What started as a cold morning developed into a warm day, but having a look at the sky we can see that something different from the last days is going on. A frontal passage is sweeping over the area, announcing a possible weather change to happen soon. And so the forecast says, with an increase in the wind conditions for tomorrow. But still having the sun with us, the afternoon ahead promises yet another hot and sunny landing after lunch. 

Europa soon heads further north, to the southern shores of the large Booth Island, which with its “Y” shape shoots up its straight sides at the western shores of the Lemaire Channel. There we plan a visit to Port Charcot, after dealing with the closely packed icebergs at Salpêtrière Bay. 

There, a well-trodden path running close to a busy penguin highway leads to some Gentoo colonies. Below our feet were the deep channels of Français Cove, where the ship from Charcot's first expedition spent the winter. Next to us, are the rock walls of the Magnetic Observatory they used for their measurements. 

A bit higher up, the three penguin species of the Antarctic Peninsula share the nesting site. A few Chinstraps, a handful of Adelie, and Gentoos in higher numbers. 

Atop the largest hill in the area and easily accessible across a snowfield, still can be found a large cairn and wooden stick built by the expedition. 

All in all a fantastic visit ashore with great scenery, wildlife, and historical background. It is to Charcot and his crew that we owe for the first scientific works, maps, and charts of the area, made during his daring expeditions at the beginning of the 19-hundreds while visiting and studying these same sites. 

The relationship between our trip and him is not over yet.

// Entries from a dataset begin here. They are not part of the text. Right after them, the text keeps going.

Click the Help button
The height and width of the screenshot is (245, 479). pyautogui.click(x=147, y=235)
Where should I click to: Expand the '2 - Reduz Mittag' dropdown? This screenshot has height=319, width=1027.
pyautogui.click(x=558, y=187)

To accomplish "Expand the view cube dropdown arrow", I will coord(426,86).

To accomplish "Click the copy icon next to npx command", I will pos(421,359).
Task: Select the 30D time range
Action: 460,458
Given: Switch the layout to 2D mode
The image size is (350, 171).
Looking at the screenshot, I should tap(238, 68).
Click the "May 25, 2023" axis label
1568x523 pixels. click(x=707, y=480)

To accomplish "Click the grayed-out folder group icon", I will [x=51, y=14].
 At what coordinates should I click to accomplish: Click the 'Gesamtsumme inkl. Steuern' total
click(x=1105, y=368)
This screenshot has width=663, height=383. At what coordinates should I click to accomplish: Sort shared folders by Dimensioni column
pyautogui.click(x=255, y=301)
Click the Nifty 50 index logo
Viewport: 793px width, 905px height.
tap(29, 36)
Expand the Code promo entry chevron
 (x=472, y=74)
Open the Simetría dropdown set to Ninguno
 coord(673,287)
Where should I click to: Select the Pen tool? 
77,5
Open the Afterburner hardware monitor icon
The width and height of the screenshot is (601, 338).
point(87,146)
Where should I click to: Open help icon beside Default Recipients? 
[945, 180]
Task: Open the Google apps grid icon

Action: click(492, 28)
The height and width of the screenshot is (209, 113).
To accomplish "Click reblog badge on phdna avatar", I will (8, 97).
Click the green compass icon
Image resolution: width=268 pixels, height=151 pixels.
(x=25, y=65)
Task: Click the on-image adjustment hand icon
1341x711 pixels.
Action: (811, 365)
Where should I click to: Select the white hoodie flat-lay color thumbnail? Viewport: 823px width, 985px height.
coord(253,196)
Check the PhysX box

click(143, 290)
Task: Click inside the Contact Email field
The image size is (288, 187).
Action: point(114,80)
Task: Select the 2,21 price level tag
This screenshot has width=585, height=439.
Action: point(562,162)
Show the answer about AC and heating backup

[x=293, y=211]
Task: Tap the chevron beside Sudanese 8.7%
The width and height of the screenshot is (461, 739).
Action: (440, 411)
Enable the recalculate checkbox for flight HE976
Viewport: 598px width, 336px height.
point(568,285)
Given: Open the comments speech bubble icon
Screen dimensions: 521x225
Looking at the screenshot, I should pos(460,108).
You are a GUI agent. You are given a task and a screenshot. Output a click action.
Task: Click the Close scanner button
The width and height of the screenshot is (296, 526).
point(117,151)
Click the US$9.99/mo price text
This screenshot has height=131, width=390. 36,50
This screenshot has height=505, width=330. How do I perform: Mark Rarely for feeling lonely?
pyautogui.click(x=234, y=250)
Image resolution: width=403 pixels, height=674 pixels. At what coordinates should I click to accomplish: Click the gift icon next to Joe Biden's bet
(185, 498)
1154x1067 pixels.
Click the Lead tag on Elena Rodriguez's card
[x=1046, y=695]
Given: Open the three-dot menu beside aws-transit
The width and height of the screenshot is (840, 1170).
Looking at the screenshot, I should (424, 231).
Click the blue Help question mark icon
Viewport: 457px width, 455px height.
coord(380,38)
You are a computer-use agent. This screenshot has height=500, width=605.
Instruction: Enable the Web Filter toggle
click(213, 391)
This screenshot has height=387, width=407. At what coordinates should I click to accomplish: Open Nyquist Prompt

Once all are on board, the ship heads north through the spectacular Lemaire Channel towards Goudier Island and Port Lockroy. There she plans to spend the night at anchor. Yet another place was found by Charcot, who started using it as a safe harbor on the 19th of February 1904 Charcot. It didn’t take long for the whalers to come here afterward and use the bay as a mooring place. Popular since then, nowadays is one of the most visited places in the West Antarctic Peninsula.  

Humpbacks cross our path as we make our way there and at the end of the day surprise, a pod of Orcas swims pass. They seem to head south while we steer northwards, but in all our excitement we all could get a good view of them.